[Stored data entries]
- Opening Delimiter -

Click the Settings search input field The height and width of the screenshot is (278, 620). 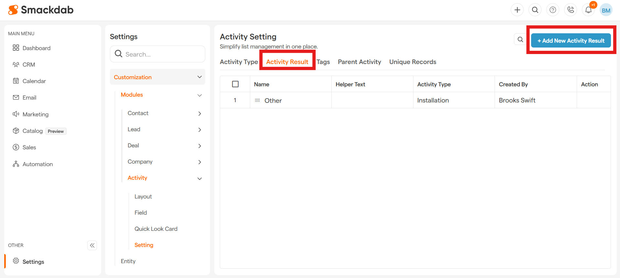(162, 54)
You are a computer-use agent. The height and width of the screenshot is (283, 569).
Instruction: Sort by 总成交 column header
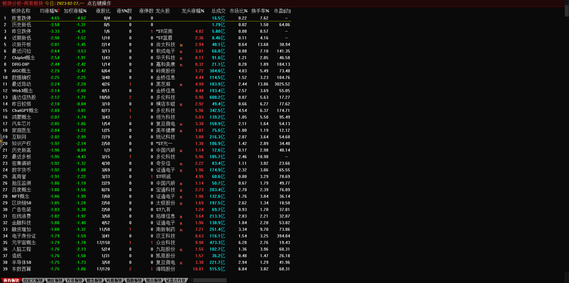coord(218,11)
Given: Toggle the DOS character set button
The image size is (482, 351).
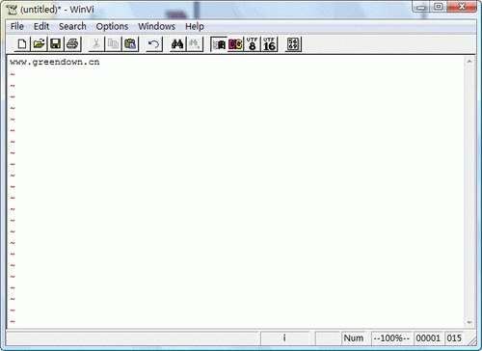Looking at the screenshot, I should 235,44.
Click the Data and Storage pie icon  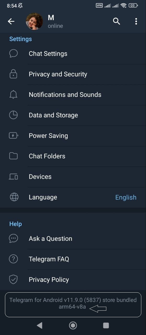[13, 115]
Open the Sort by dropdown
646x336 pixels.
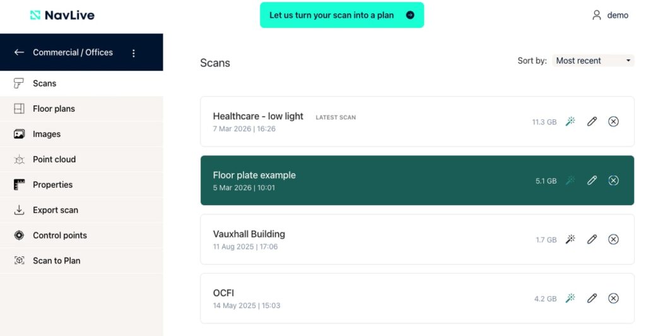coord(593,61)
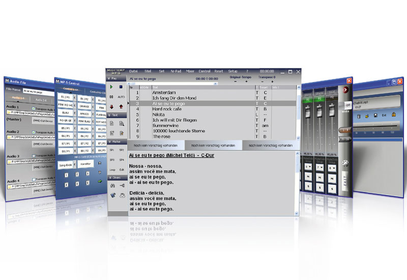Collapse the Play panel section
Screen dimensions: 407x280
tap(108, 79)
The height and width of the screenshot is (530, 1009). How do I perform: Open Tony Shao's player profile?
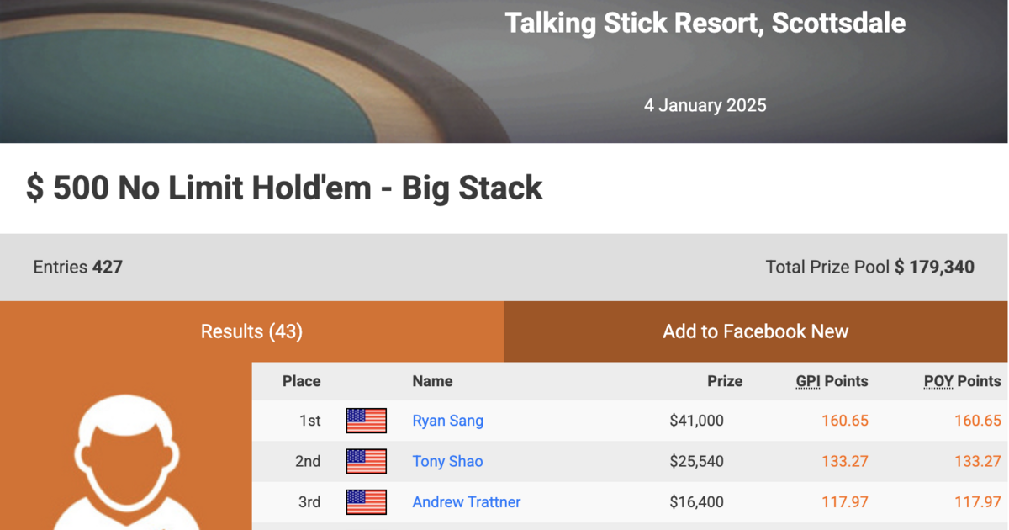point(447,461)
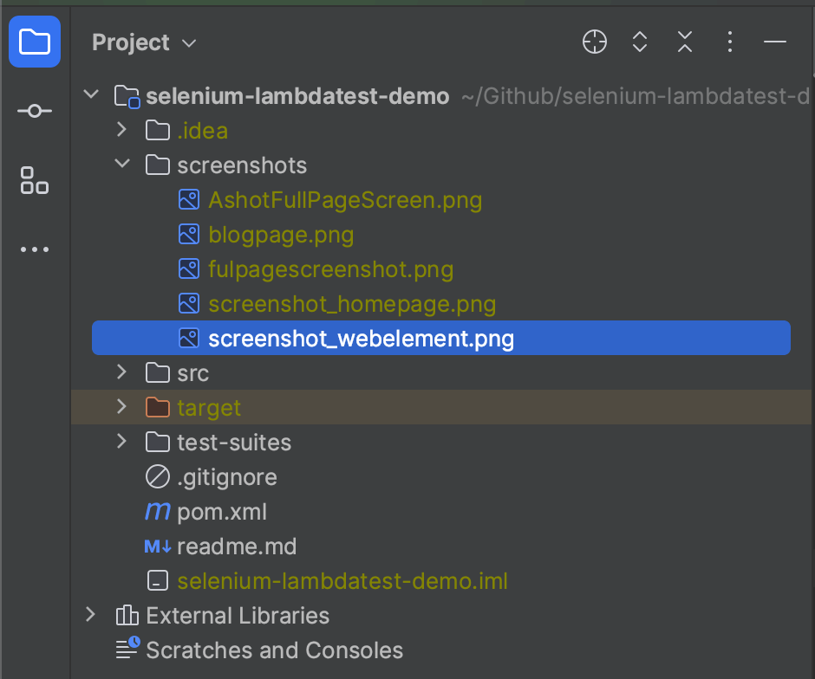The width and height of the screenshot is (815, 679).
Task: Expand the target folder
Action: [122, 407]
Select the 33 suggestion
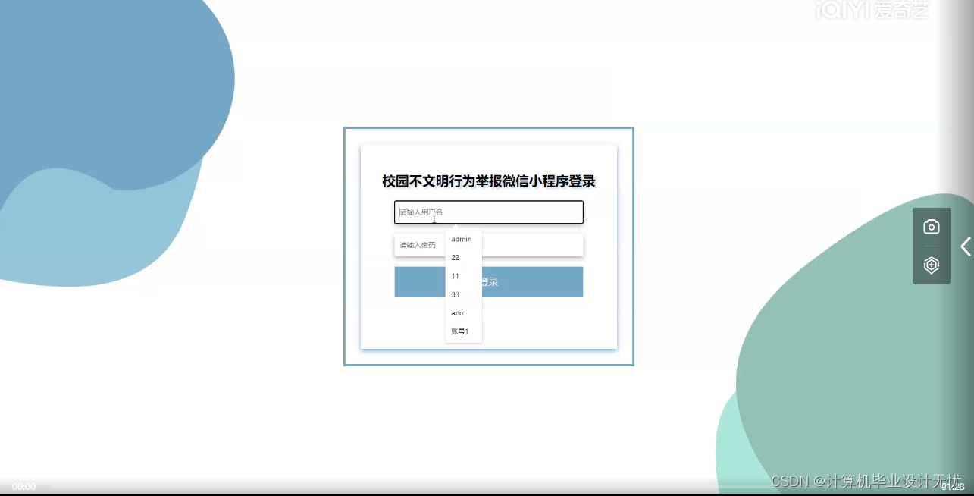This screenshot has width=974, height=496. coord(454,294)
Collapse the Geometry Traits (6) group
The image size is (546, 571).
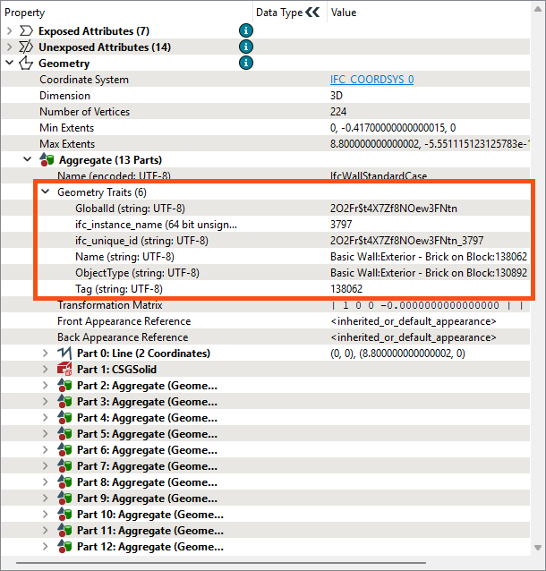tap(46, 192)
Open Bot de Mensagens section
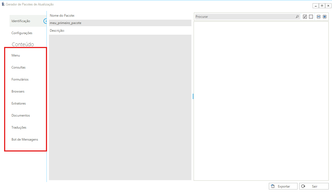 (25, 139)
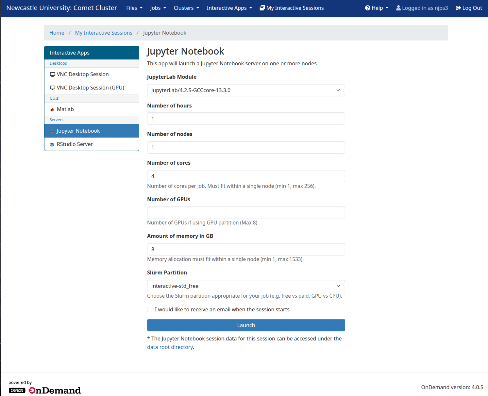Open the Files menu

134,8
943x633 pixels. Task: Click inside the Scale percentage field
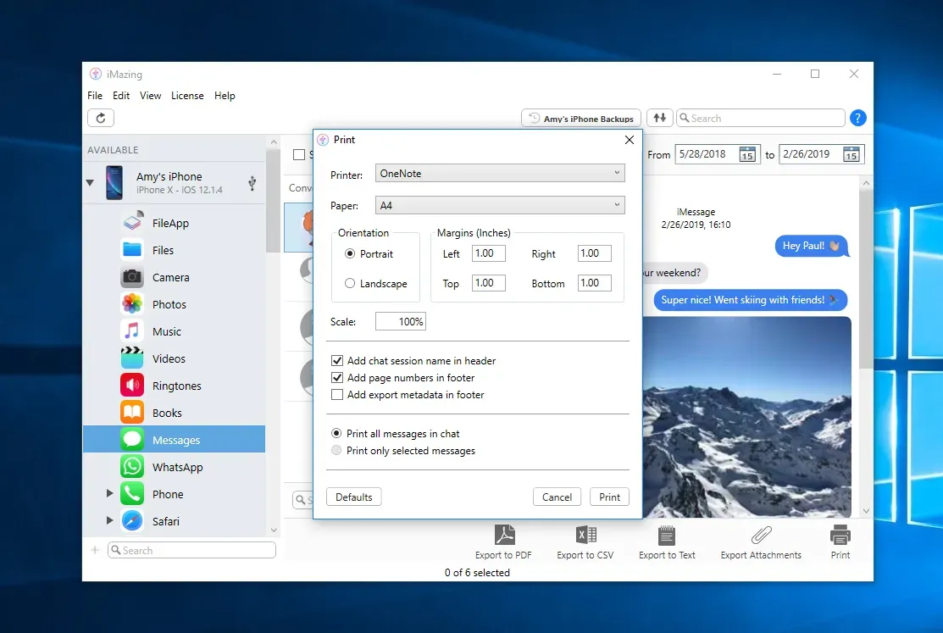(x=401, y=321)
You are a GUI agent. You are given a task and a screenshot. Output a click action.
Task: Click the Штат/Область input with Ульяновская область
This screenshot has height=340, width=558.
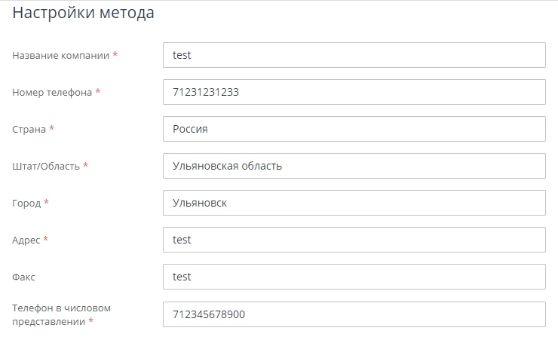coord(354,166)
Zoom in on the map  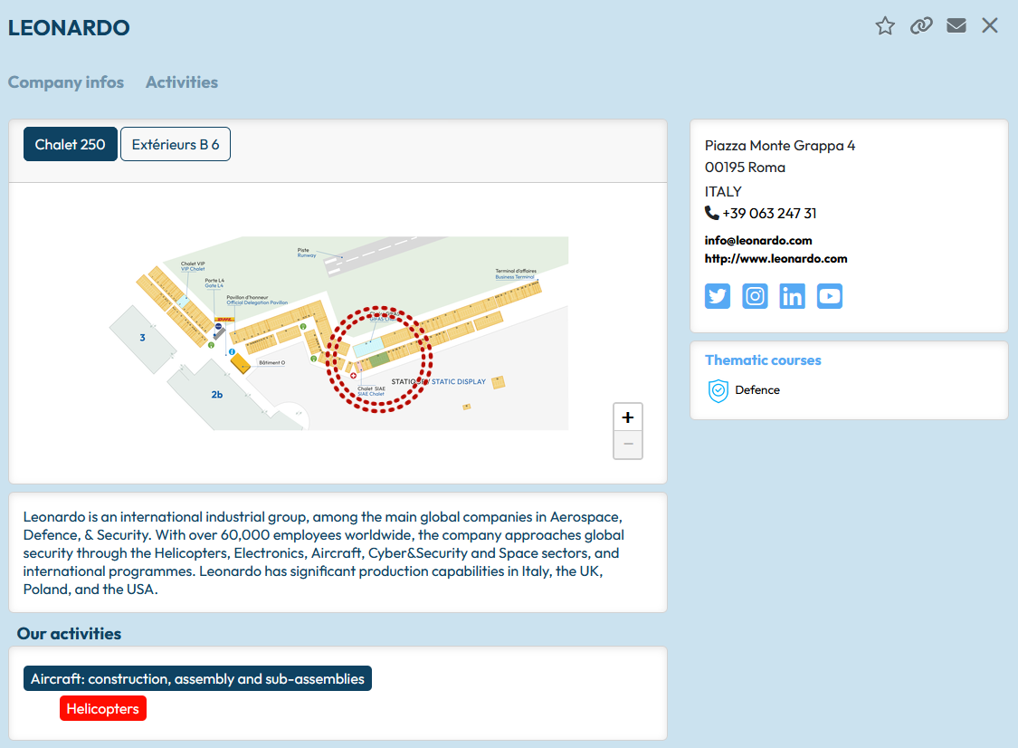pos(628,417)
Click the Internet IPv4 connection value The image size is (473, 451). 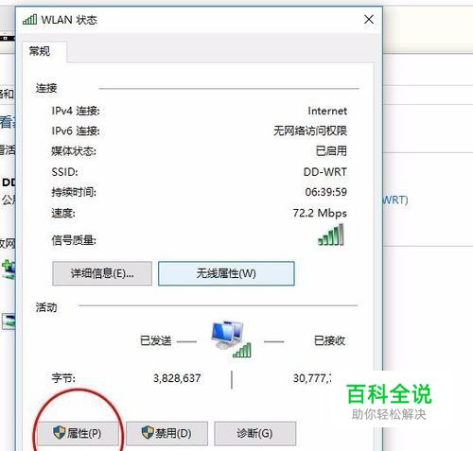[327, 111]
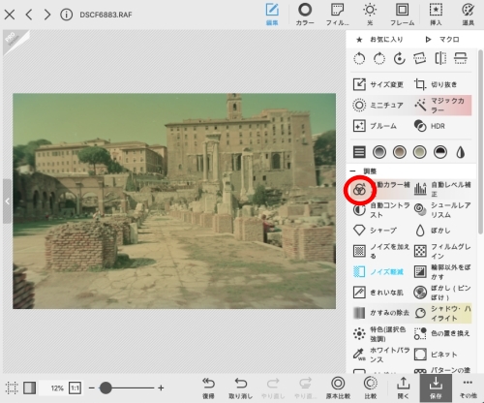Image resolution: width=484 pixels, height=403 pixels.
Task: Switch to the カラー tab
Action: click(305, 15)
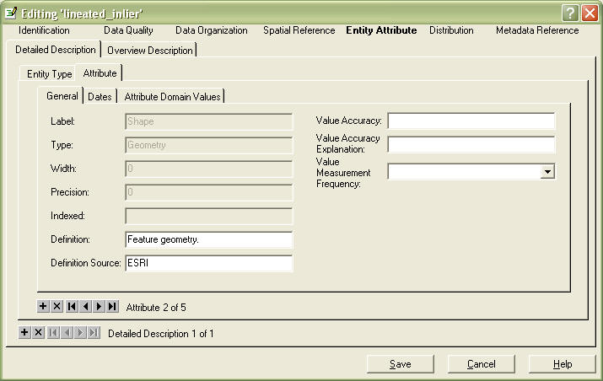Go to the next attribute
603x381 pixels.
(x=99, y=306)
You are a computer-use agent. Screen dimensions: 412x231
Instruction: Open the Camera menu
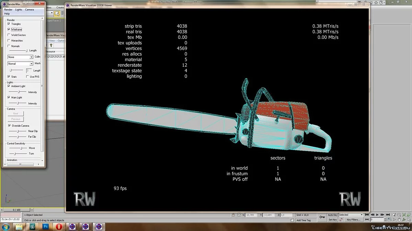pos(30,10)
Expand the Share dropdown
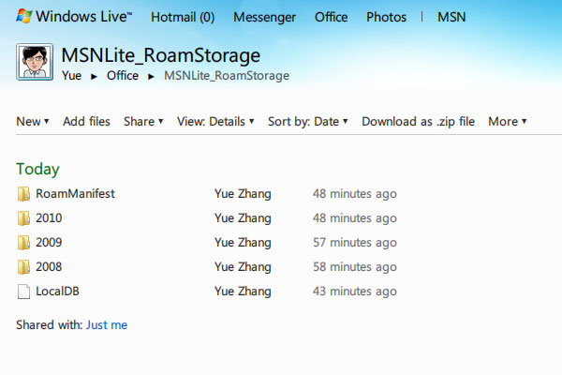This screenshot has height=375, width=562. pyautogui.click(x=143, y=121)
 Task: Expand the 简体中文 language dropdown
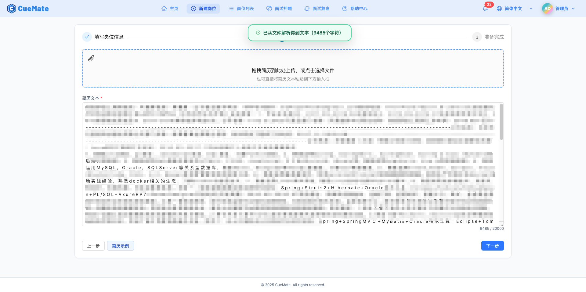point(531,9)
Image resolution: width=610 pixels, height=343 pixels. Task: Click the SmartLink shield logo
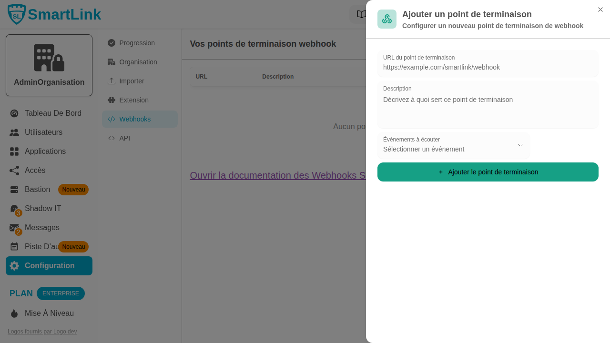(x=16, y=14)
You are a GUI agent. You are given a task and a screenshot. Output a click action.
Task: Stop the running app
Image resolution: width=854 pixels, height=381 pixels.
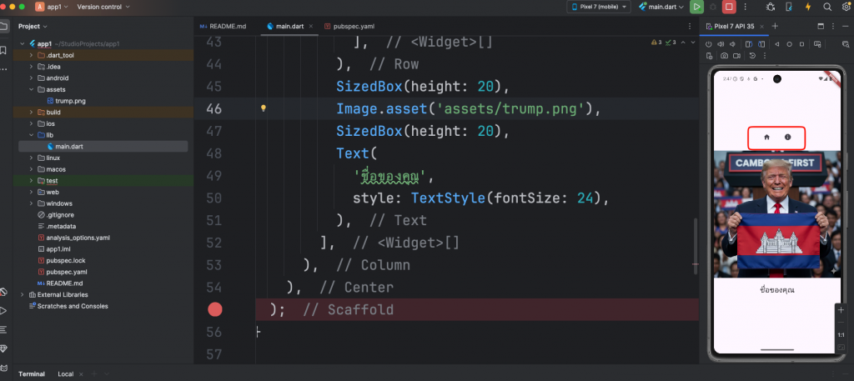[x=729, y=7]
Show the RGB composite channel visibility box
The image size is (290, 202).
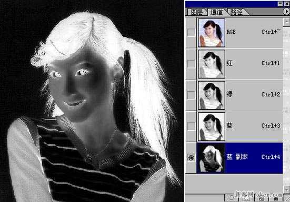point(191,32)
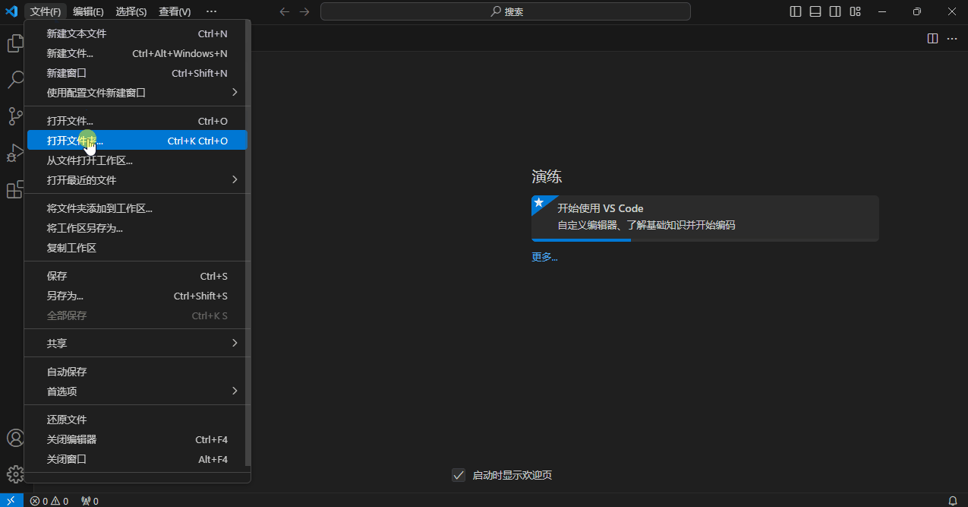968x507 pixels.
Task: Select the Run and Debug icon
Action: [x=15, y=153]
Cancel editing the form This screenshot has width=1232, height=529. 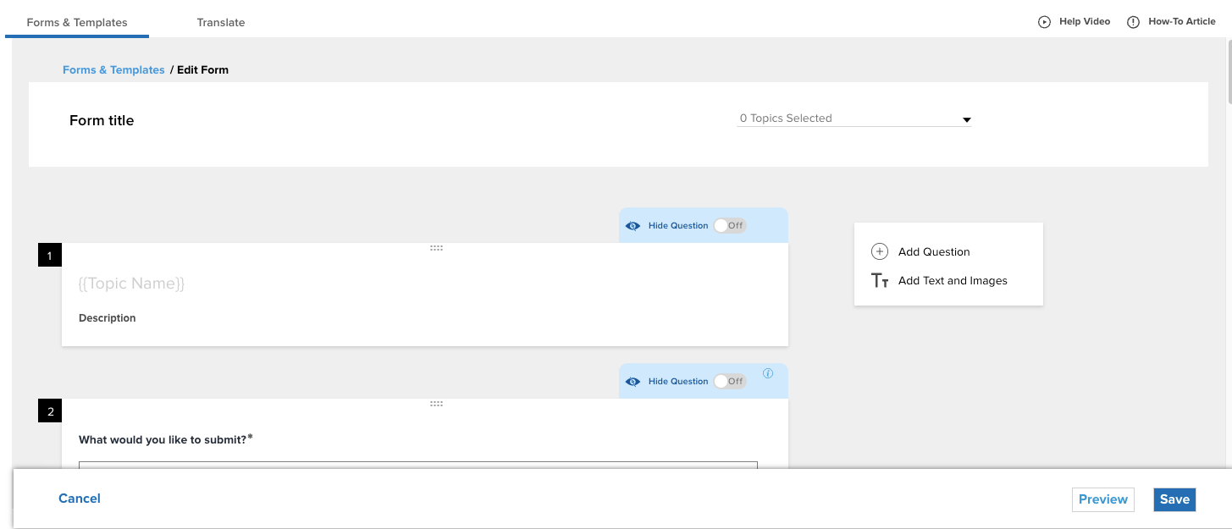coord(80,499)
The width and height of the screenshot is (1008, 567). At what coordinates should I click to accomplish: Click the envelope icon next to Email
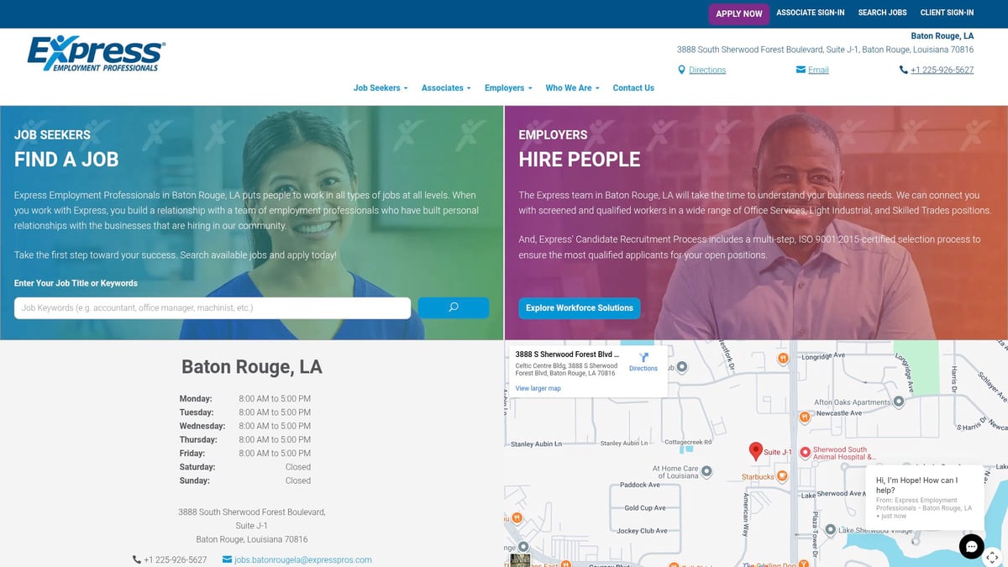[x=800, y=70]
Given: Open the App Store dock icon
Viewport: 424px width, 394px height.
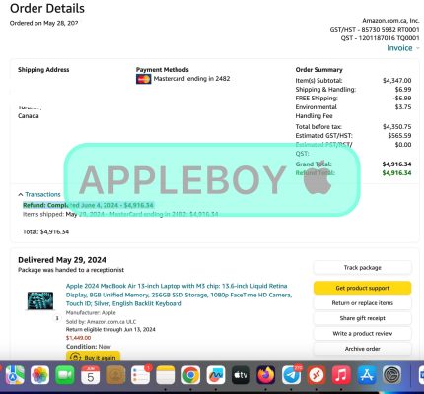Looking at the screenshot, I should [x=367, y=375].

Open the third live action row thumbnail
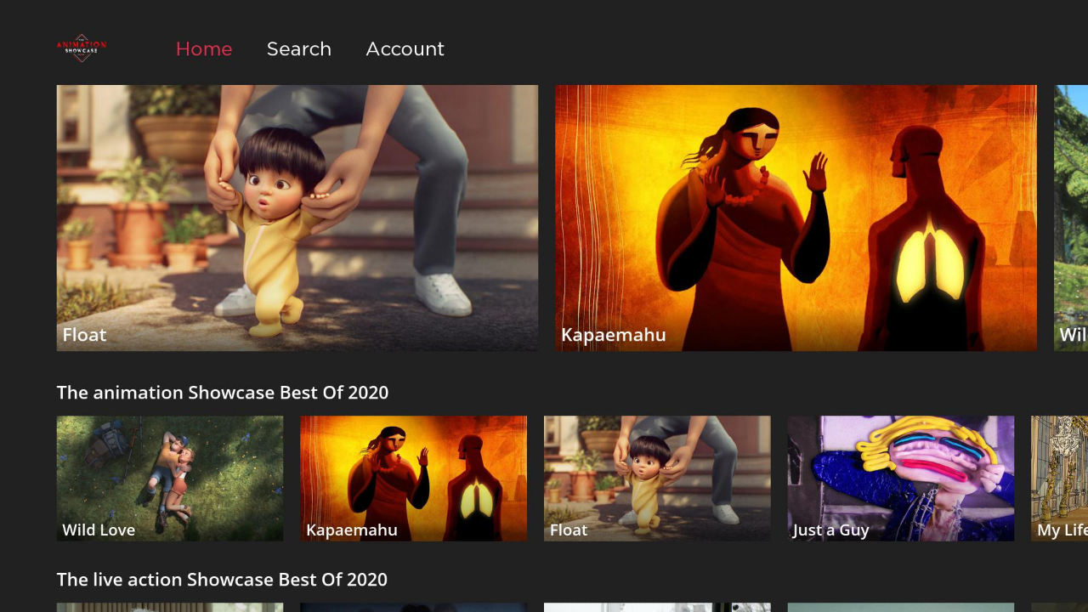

- Closing Delimiter -

**The problem**: Above are the records; copy from them only the lines starting at the one containing "You are a computer-use agent. Screen" and ending at the one containing "Task: Stop the running app", exactly and without pictures.

**Solution to this problem**:
You are a computer-use agent. Screen dimensions: 412x231
Instruction: Open the Camera menu
pos(30,10)
Expand the Share dropdown
This screenshot has height=375, width=562. pyautogui.click(x=143, y=121)
 Task: Expand the 简体中文 language dropdown
point(531,9)
Image resolution: width=610 pixels, height=343 pixels. Task: Click the SmartLink shield logo
(x=16, y=14)
You are a GUI agent. You are given a task and a screenshot. Output a click action.
Task: Stop the running app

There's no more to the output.